Cela dépend des branches, mais pour le secteur public, ce soutien est décisif. Ce sont des activités de proximité et le propre du service public, c'est sa continuité. C'est pour cela que régulièrement revient dans le débat la question du droit de grève, qui serait contradictoire avec ce principe de continuité. Il est donc clair qu'il faut une compréhension, voire un soutien, mais c'est encore autre chose, de l'opinion publique.
Les syndicats des services publics en ont aujourd'hui conscience. Et ça n'a pas toujours été le cas. Il y a eu dans le passé des moments où les agents faisaient grève, que ça plaise ou non, ce n'était pas leur problème. On a vu des grèves, par exemple à EDF dans les années 1980, avec des coupures franches de courant. Cela a provoqué un tel tollé dans l'opinion que les syndicats ont rapidement changé de méthode. Ils ont vu qu'ils allaient perdre, parce qu'ils auraient l'opinion publique contre eux. Le gouvernement non plus ne peut pas négliger l'opinion, même s'il est déjà passé outre. Ce qui est d'ailleurs l'un des facteurs de crise du politique, de l'exercice du pouvoir, car cela érode le rapport des citoyens au pouvoir.
Finalement, pour résumer, quelles sont les conditions pour qu'un mouvement social réussisse au regard de l'histoire ?
Il faut qu'il y ait des revendications, des objectifs bien identifiés. Même si, quand un mouvement s'amplifie, il tend à multiplier et diversifier ses revendications. Deuxième élément : il faut des relais et des forces expérimentés, en mesure de traduire, d'orienter le mouvement, de lui tracer des perspectives en rapport avec ses objectifs initiaux. Il faut ensuite la compréhension de l'opinion. C'est vrai qu'actuellement, l'asphyxie d'une partie des commerçants, les problèmes du monde paysan n'effacent pas les tensions entre les groupes sociaux mais peuvent créer des compréhensions, sinon des rencontres et des convergences.

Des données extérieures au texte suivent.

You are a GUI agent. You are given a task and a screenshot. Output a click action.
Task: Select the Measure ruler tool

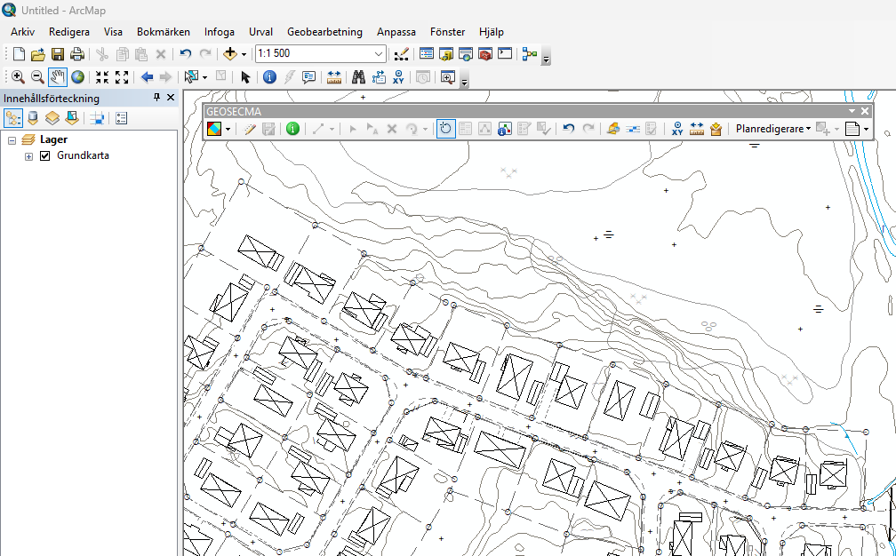334,77
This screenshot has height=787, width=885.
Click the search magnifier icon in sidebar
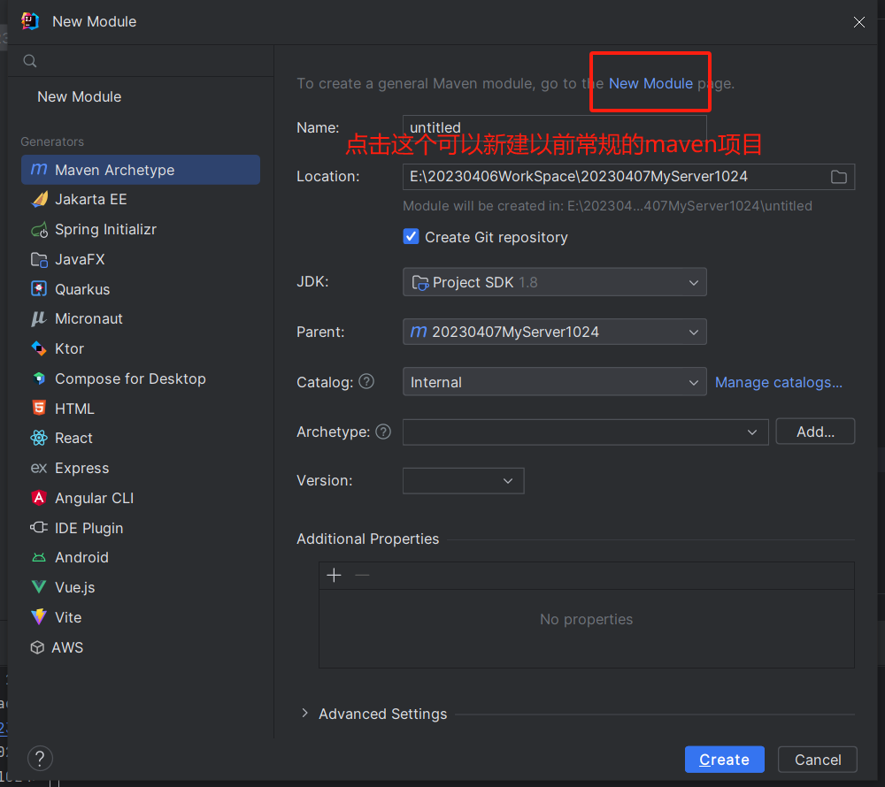30,61
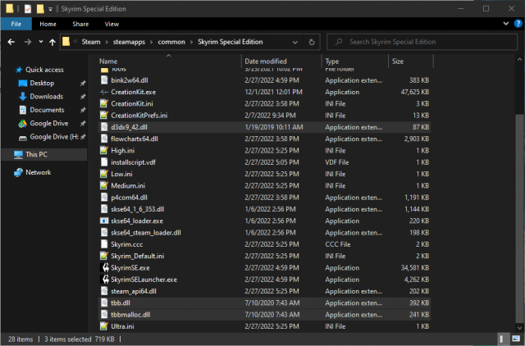Switch to details view in status bar

[x=504, y=339]
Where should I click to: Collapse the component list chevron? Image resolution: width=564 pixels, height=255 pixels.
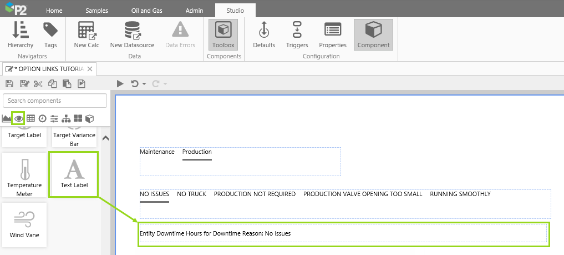tap(106, 138)
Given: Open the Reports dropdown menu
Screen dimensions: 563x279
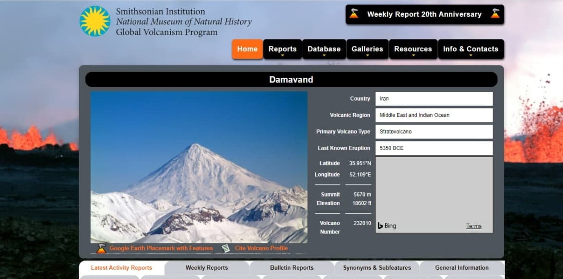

Il faut enfin qu'il y ait en face des responsables politiques avec suffisamment d'expérience pour savoir jusqu'où ne pas aller, à quel moment reculer sans perdre la face. Il me semble que de ce côté-là, il y a un problème. En ce domaine aussi, Emmanuel Macron n'est pas Jacques Chirac. Le président n'a pas d'ancrage solide dans la société, il ne dispose pas de l'épaisseur politique que donne l'expérience du terrain. On ne brutalise pas impunément une société aussi indocile que la société française. La France n'est pas une entreprise. Le monde de l'entreprise a appris, d'ailleurs, qu'il valait mieux ménager les "ressources humaines".